PREFERENCE SHARES: AN ISLAMIC FINANCE OUTLOOK

Introduction

It is not uncommon for companies to issue preference shares for subscription by intending members of the public. Among other reasons, this happens usually in a bid to raise more capital for the company’s operation and expansion. Shares are broadly classified into ordinary shares and preference shares. 


The most common share type is ordinary shares where shareholders all have equal rights and obligations and are regarded as owners of the business. More recently, there seems to be no major shariah concerns with regards to the permissibility of issuing and subscribing to this type of share.

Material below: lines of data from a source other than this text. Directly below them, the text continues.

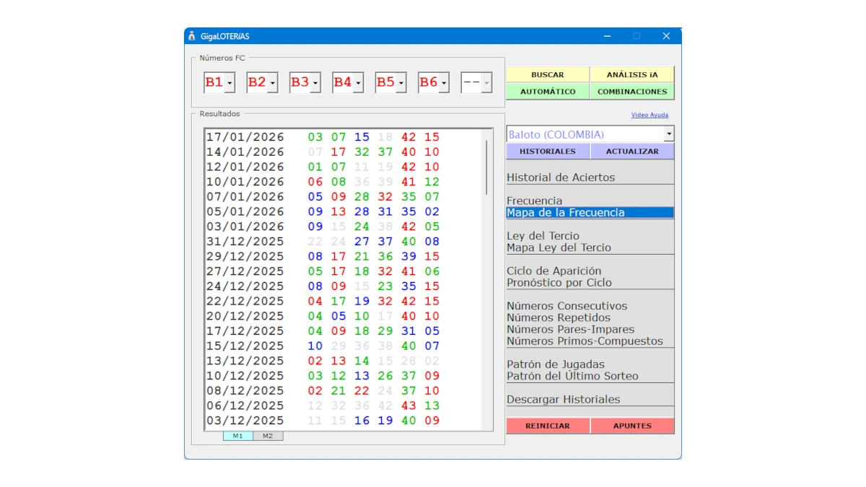Open the Video Ayuda link
Viewport: 866px width, 487px height.
click(649, 115)
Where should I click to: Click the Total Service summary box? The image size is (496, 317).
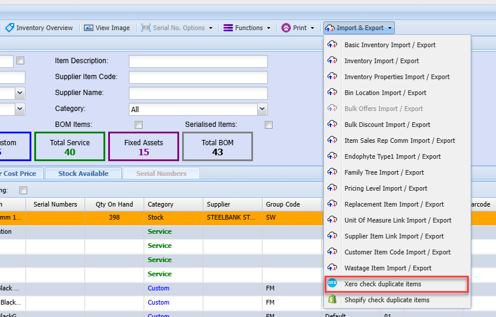click(x=70, y=146)
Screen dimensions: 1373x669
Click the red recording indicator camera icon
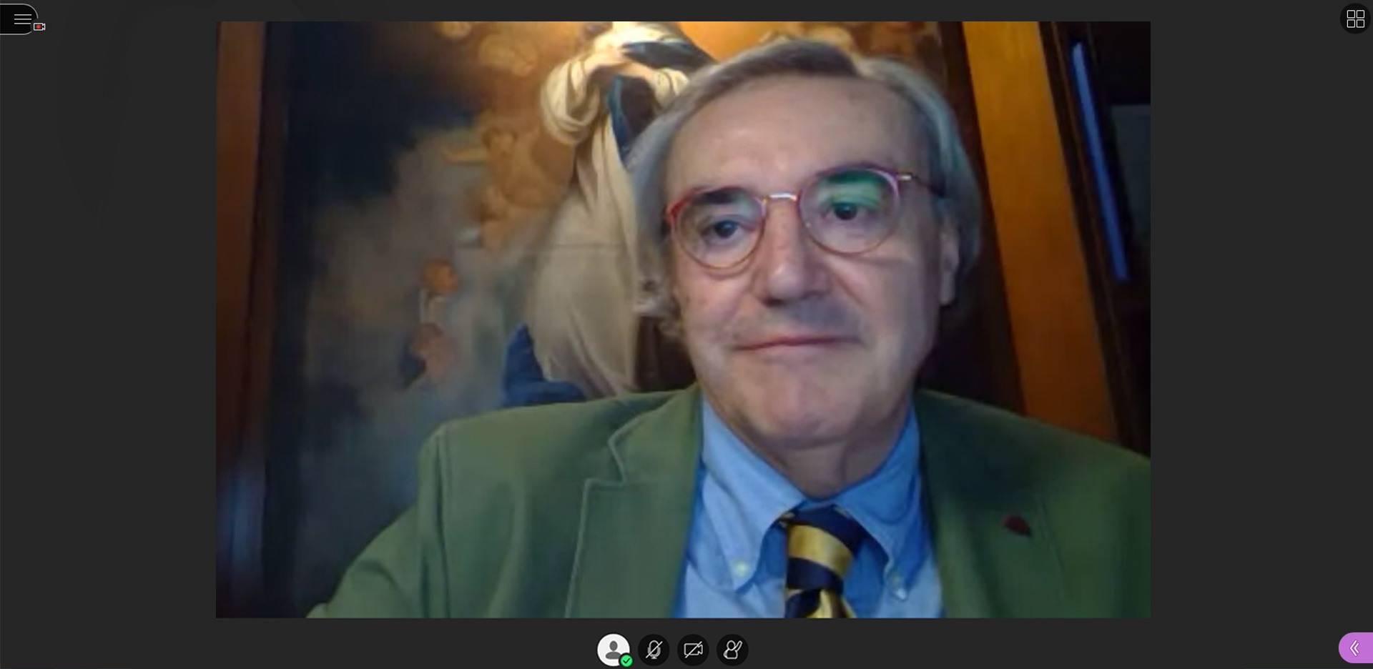click(39, 26)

On the other hand, preference shares, by virtue of certain features, have some legal violations (from a Shariah standpoint) which make them impermissible. This write-up seeks to explore the following:


a)     shariah violation of preference shares;

b)     possible structures or arrangements proposed by some scholars which could potentially make a preference share shariah-compliant;

c) my comments on point (b) above and residual concerns on the proposed structuring of preference share


Preference Shares

According to Investopedia, preference shares are shares of a company’s stock with dividends that are paid out to shareholders before common stock dividends are issued. If the company enters bankruptcy, preferred stockholders are entitled to be paid from company assets before common stockholders.


Preference shares come in various forms ranging from redeemable, irredeemable, cumulative and non-cumulative preference shares. Preference shareholders generally do not have the right to vote. However, they benefit from fixed income and returns, low possibility of capital loss and sometimes guaranteed capital and priority in dividend distribution.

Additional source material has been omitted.